_Aim:_ Rewrite the entries from the line that has "You are a GUI" through the line that has "coord(1188,278)", replacing "muted microphone icon" with "unmuted microphone icon" and keeping everything else the same.

_The records:_

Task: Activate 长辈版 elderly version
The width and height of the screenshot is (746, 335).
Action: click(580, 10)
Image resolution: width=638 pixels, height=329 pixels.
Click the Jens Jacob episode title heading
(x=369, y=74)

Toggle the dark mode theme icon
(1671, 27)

--

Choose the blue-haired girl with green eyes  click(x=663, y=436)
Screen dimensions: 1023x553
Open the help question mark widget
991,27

* * *

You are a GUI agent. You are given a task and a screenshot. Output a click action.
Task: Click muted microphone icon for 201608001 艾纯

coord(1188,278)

_Written solution:_
You are a GUI agent. You are given a task and a screenshot. Output a click action.
Task: Click unmuted microphone icon for 201608001 艾纯

coord(1188,278)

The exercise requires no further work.